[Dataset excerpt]
<<<<
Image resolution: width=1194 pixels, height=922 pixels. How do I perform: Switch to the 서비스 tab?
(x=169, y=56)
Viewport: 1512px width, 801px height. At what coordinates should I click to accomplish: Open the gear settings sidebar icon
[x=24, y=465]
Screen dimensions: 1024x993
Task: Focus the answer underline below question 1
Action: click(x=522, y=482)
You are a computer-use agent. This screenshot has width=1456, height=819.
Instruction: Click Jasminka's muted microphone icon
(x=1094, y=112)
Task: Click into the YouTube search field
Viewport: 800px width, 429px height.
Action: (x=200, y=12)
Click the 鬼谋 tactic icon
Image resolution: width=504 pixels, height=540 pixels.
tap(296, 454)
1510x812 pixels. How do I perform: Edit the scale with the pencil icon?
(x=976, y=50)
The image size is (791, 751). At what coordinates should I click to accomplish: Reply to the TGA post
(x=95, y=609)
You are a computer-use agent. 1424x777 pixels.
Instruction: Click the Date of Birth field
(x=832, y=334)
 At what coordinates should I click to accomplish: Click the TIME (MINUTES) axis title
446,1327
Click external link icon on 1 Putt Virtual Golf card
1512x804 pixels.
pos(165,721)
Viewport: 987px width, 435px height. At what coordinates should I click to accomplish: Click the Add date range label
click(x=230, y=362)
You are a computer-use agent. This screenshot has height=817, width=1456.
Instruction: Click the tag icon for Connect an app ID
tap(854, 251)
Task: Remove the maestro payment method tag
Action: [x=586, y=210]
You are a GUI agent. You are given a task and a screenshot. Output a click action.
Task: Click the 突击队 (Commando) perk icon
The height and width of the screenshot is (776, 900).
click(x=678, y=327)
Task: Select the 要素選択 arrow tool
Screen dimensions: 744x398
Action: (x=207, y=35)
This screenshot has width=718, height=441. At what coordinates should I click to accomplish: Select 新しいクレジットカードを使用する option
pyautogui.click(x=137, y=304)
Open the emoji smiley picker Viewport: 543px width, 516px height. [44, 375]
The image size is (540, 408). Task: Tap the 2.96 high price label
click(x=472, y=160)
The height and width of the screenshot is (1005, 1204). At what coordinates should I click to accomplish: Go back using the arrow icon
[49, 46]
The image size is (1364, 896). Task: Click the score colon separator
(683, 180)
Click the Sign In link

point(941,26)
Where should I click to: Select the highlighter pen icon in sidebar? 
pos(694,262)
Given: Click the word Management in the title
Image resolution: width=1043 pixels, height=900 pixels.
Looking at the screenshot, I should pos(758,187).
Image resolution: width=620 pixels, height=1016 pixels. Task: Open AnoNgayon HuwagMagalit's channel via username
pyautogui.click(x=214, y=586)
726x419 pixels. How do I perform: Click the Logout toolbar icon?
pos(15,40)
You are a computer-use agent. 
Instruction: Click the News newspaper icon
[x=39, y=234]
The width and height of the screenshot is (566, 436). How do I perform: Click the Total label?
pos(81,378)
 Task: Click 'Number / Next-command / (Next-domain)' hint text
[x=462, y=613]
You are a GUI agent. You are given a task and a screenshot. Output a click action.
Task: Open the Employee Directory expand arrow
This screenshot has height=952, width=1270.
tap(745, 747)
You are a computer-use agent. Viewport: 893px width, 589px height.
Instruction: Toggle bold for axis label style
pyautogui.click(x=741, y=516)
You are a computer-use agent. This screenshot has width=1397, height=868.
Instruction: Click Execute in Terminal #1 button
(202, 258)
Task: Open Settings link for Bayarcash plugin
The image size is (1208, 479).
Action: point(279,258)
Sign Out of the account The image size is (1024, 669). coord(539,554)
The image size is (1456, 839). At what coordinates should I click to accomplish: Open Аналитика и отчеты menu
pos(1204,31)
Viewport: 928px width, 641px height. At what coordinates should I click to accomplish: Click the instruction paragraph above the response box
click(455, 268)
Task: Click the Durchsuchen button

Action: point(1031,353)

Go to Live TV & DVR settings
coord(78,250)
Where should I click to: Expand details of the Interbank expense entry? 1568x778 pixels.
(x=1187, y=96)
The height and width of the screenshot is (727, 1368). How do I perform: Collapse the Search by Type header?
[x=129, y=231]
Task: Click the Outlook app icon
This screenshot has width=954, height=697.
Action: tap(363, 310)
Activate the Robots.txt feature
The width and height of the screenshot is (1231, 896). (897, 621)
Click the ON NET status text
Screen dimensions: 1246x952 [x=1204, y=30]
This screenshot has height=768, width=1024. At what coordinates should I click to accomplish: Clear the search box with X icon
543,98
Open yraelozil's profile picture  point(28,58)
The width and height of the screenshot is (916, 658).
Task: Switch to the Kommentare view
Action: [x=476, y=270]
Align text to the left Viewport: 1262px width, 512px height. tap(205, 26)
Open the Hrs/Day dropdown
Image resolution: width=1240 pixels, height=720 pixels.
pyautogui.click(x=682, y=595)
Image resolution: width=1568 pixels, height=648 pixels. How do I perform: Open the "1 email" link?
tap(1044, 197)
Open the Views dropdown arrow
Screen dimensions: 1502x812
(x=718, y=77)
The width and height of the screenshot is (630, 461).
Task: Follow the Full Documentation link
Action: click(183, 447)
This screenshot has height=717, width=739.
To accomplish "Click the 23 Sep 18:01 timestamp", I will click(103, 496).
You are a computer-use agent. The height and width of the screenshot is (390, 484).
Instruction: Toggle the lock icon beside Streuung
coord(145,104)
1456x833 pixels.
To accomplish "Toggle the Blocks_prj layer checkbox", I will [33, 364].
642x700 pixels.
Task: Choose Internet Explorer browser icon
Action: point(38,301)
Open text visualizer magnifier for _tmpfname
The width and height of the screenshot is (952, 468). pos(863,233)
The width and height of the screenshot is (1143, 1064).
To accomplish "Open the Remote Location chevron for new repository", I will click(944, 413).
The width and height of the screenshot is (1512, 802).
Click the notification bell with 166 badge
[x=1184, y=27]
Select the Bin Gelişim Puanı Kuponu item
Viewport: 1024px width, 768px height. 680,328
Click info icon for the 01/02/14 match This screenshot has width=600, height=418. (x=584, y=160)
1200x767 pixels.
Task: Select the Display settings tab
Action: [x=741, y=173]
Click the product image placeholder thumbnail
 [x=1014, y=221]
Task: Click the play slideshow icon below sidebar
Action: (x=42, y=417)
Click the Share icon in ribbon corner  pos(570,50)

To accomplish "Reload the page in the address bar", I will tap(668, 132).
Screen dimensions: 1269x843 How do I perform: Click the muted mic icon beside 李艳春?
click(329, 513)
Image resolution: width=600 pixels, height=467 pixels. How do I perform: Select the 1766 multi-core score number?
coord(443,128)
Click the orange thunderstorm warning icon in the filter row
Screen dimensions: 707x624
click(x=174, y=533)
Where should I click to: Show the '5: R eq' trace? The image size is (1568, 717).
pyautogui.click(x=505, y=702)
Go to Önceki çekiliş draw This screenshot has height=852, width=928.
>>>>
Express the lines of the material above as a JSON list of strings, one string per line, leaving out blank lines.

[
  "Image resolution: width=1194 pixels, height=922 pixels. How do I perform: Switch to the 서비스 tab?",
  "(x=169, y=56)",
  "Viewport: 1512px width, 801px height. At what coordinates should I click to accomplish: Open the gear settings sidebar icon",
  "[x=24, y=465]",
  "Screen dimensions: 1024x993",
  "Task: Focus the answer underline below question 1",
  "Action: click(x=522, y=482)",
  "You are a computer-use agent. This screenshot has width=1456, height=819.",
  "Instruction: Click Jasminka's muted microphone icon",
  "(x=1094, y=112)",
  "Task: Click into the YouTube search field",
  "Viewport: 800px width, 429px height.",
  "Action: (x=200, y=12)",
  "Click the 鬼谋 tactic icon",
  "Image resolution: width=504 pixels, height=540 pixels.",
  "tap(296, 454)",
  "1510x812 pixels. How do I perform: Edit the scale with the pencil icon?",
  "(x=976, y=50)",
  "The image size is (791, 751). At what coordinates should I click to accomplish: Reply to the TGA post",
  "(x=95, y=609)",
  "You are a computer-use agent. 1424x777 pixels.",
  "Instruction: Click the Date of Birth field",
  "(x=832, y=334)",
  " At what coordinates should I click to accomplish: Click the TIME (MINUTES) axis title",
  "446,1327",
  "Click external link icon on 1 Putt Virtual Golf card",
  "1512x804 pixels.",
  "pos(165,721)",
  "Viewport: 987px width, 435px height. At what coordinates should I click to accomplish: Click the Add date range label",
  "click(x=230, y=362)",
  "You are a computer-use agent. This screenshot has height=817, width=1456.",
  "Instruction: Click the tag icon for Connect an app ID",
  "tap(854, 251)",
  "Task: Remove the maestro payment method tag",
  "Action: [x=586, y=210]",
  "You are a GUI agent. You are given a task and a screenshot. Output a click action.",
  "Task: Click the 突击队 (Commando) perk icon",
  "The height and width of the screenshot is (776, 900).",
  "click(x=678, y=327)",
  "Task: Select the 要素選択 arrow tool",
  "Screen dimensions: 744x398",
  "Action: (x=207, y=35)",
  "This screenshot has width=718, height=441. At what coordinates should I click to accomplish: Select 新しいクレジットカードを使用する option",
  "pyautogui.click(x=137, y=304)",
  "Open the emoji smiley picker Viewport: 543px width, 516px height. [44, 375]",
  "The image size is (540, 408). Task: Tap the 2.96 high price label",
  "click(x=472, y=160)",
  "The height and width of the screenshot is (1005, 1204). At what coordinates should I click to accomplish: Go back using the arrow icon",
  "[49, 46]",
  "The image size is (1364, 896). Task: Click the score colon separator",
  "(683, 180)",
  "Click the Sign In link",
  "point(941,26)",
  "Where should I click to: Select the highlighter pen icon in sidebar? ",
  "pos(694,262)",
  "Given: Click the word Management in the title",
  "Image resolution: width=1043 pixels, height=900 pixels.",
  "Looking at the screenshot, I should pos(758,187).",
  "Image resolution: width=620 pixels, height=1016 pixels. Task: Open AnoNgayon HuwagMagalit's channel via username",
  "pyautogui.click(x=214, y=586)",
  "726x419 pixels. How do I perform: Click the Logout toolbar icon?",
  "pos(15,40)",
  "You are a computer-use agent. ",
  "Instruction: Click the News newspaper icon",
  "[x=39, y=234]",
  "The width and height of the screenshot is (566, 436). How do I perform: Click the Total label?",
  "pos(81,378)",
  " Task: Click 'Number / Next-command / (Next-domain)' hint text",
  "[x=462, y=613]",
  "You are a GUI agent. You are given a task and a screenshot. Output a click action.",
  "Task: Open the Employee Directory expand arrow",
  "This screenshot has height=952, width=1270.",
  "tap(745, 747)",
  "You are a computer-use agent. Viewport: 893px width, 589px height.",
  "Instruction: Toggle bold for axis label style",
  "pyautogui.click(x=741, y=516)",
  "You are a computer-use agent. This screenshot has width=1397, height=868.",
  "Instruction: Click Execute in Terminal #1 button",
  "(202, 258)",
  "Task: Open Settings link for Bayarcash plugin",
  "The image size is (1208, 479).",
  "Action: point(279,258)",
  "Sign Out of the account The image size is (1024, 669). coord(539,554)",
  "The image size is (1456, 839). At what coordinates should I click to accomplish: Open Аналитика и отчеты menu",
  "pos(1204,31)",
  "Viewport: 928px width, 641px height. At what coordinates should I click to accomplish: Click the instruction paragraph above the response box",
  "click(455, 268)",
  "Task: Click the Durchsuchen button",
  "Action: point(1031,353)",
  "Go to Live TV & DVR settings",
  "coord(78,250)",
  "Where should I click to: Expand details of the Interbank expense entry? 1568x778 pixels.",
  "(x=1187, y=96)",
  "The height and width of the screenshot is (727, 1368). How do I perform: Collapse the Search by Type header?",
  "[x=129, y=231]",
  "Task: Click the Outlook app icon",
  "This screenshot has width=954, height=697.",
  "Action: tap(363, 310)",
  "Activate the Robots.txt feature",
  "The width and height of the screenshot is (1231, 896). (897, 621)",
  "Click the ON NET status text",
  "Screen dimensions: 1246x952 [x=1204, y=30]",
  "This screenshot has height=768, width=1024. At what coordinates should I click to accomplish: Clear the search box with X icon",
  "543,98",
  "Open yraelozil's profile picture  point(28,58)",
  "The width and height of the screenshot is (916, 658).",
  "Task: Switch to the Kommentare view",
  "Action: [x=476, y=270]",
  "Align text to the left Viewport: 1262px width, 512px height. tap(205, 26)",
  "Open the Hrs/Day dropdown",
  "Image resolution: width=1240 pixels, height=720 pixels.",
  "pyautogui.click(x=682, y=595)",
  "Image resolution: width=1568 pixels, height=648 pixels. How do I perform: Open the \"1 email\" link?",
  "tap(1044, 197)",
  "Open the Views dropdown arrow",
  "Screen dimensions: 1502x812",
  "(x=718, y=77)",
  "The width and height of the screenshot is (630, 461).",
  "Task: Follow the Full Documentation link",
  "Action: click(183, 447)",
  "This screenshot has height=717, width=739.",
  "To accomplish \"Click the 23 Sep 18:01 timestamp\", I will click(103, 496).",
  "You are a computer-use agent. The height and width of the screenshot is (390, 484).",
  "Instruction: Toggle the lock icon beside Streuung",
  "coord(145,104)",
  "1456x833 pixels.",
  "To accomplish \"Toggle the Blocks_prj layer checkbox\", I will [33, 364].",
  "642x700 pixels.",
  "Task: Choose Internet Explorer browser icon",
  "Action: point(38,301)",
  "Open text visualizer magnifier for _tmpfname",
  "The width and height of the screenshot is (952, 468). pos(863,233)",
  "The width and height of the screenshot is (1143, 1064).",
  "To accomplish \"Open the Remote Location chevron for new repository\", I will click(944, 413).",
  "The width and height of the screenshot is (1512, 802).",
  "Click the notification bell with 166 badge",
  "[x=1184, y=27]",
  "Select the Bin Gelişim Puanı Kuponu item",
  "Viewport: 1024px width, 768px height. 680,328",
  "Click info icon for the 01/02/14 match This screenshot has width=600, height=418. (x=584, y=160)",
  "1200x767 pixels.",
  "Task: Select the Display settings tab",
  "Action: [x=741, y=173]",
  "Click the product image placeholder thumbnail",
  " [x=1014, y=221]",
  "Task: Click the play slideshow icon below sidebar",
  "Action: (x=42, y=417)",
  "Click the Share icon in ribbon corner  pos(570,50)",
  "To accomplish \"Reload the page in the address bar\", I will tap(668, 132).",
  "Screen dimensions: 1269x843 How do I perform: Click the muted mic icon beside 李艳春?",
  "click(329, 513)",
  "Image resolution: width=600 pixels, height=467 pixels. How do I perform: Select the 1766 multi-core score number?",
  "coord(443,128)",
  "Click the orange thunderstorm warning icon in the filter row",
  "Screen dimensions: 707x624",
  "click(x=174, y=533)",
  "Where should I click to: Show the '5: R eq' trace? The image size is (1568, 717).",
  "pyautogui.click(x=505, y=702)",
  "Go to Önceki çekiliş draw This screenshot has height=852, width=928."
]